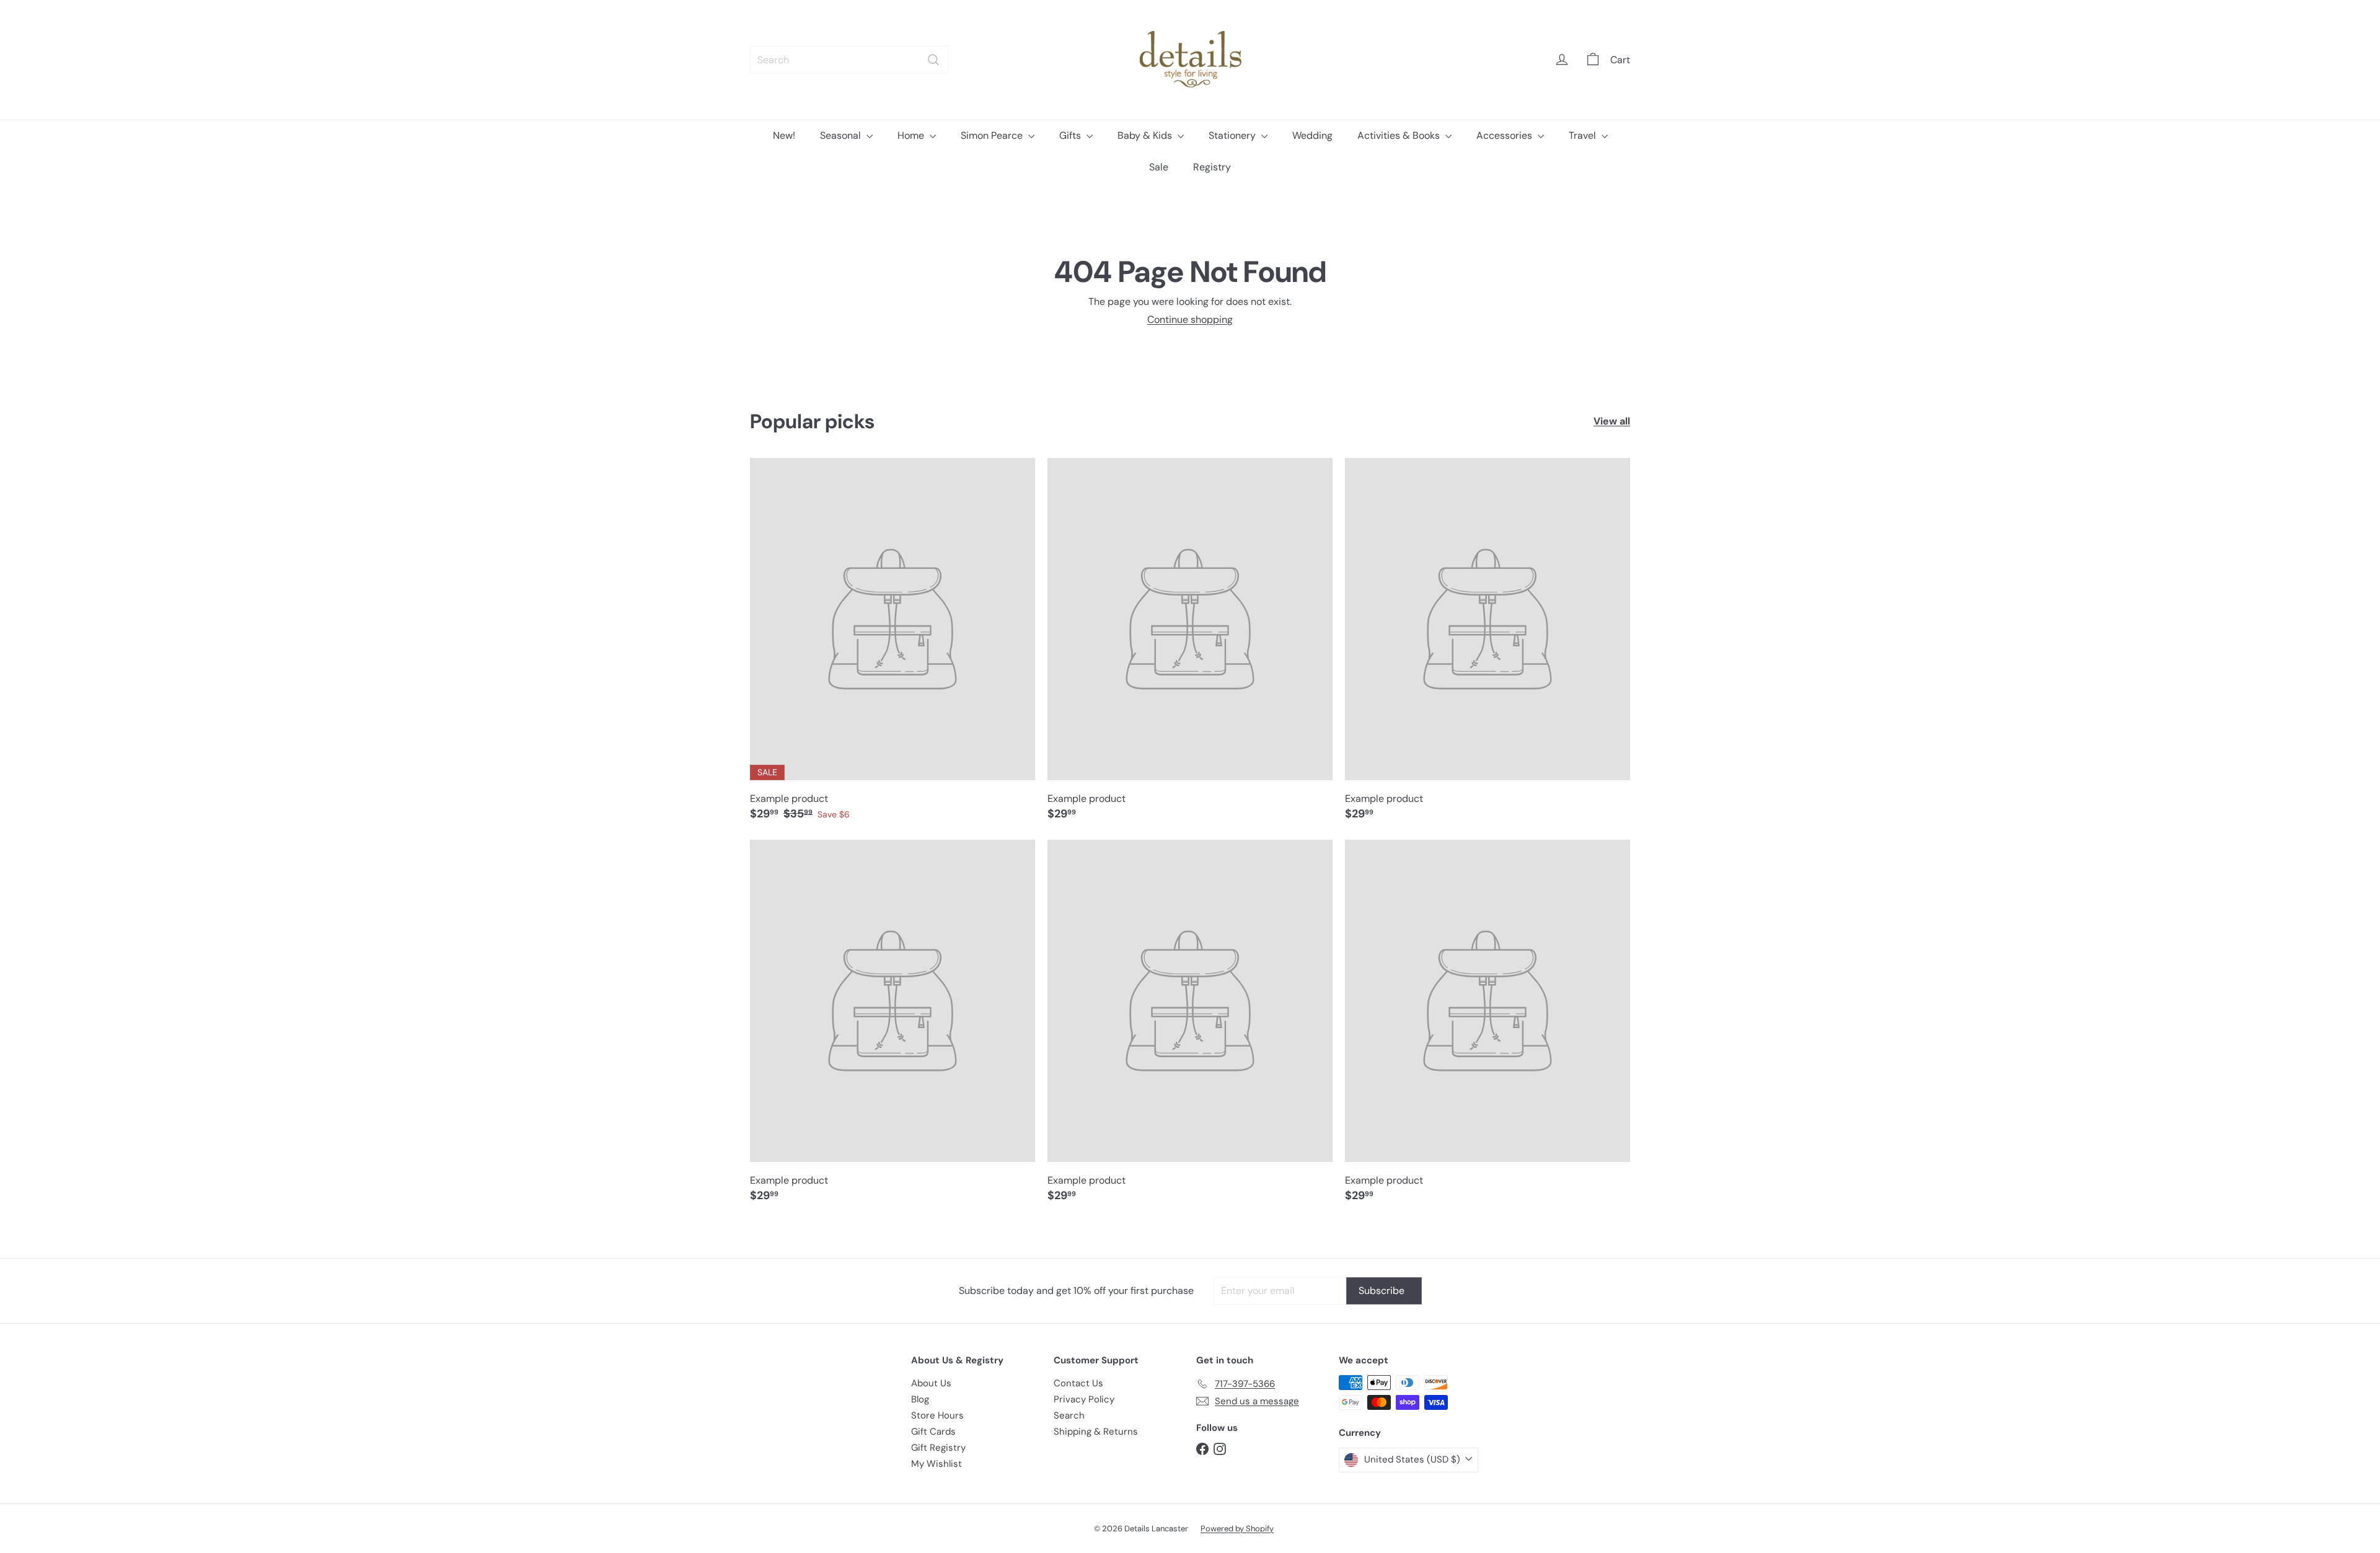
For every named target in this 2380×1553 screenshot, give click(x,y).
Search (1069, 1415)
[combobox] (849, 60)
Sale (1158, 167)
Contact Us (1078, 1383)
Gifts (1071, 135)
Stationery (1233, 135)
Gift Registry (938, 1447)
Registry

= = = =

# WHAT THE TASK REQUIRES:
The output should be exactly the lines from the one containing "Sale (1158, 167)" to the final line of the listing above, inclusive.

# EXERCISE ANSWER:
Sale (1158, 167)
Contact Us (1078, 1383)
Gifts (1071, 135)
Stationery (1233, 135)
Gift Registry (938, 1447)
Registry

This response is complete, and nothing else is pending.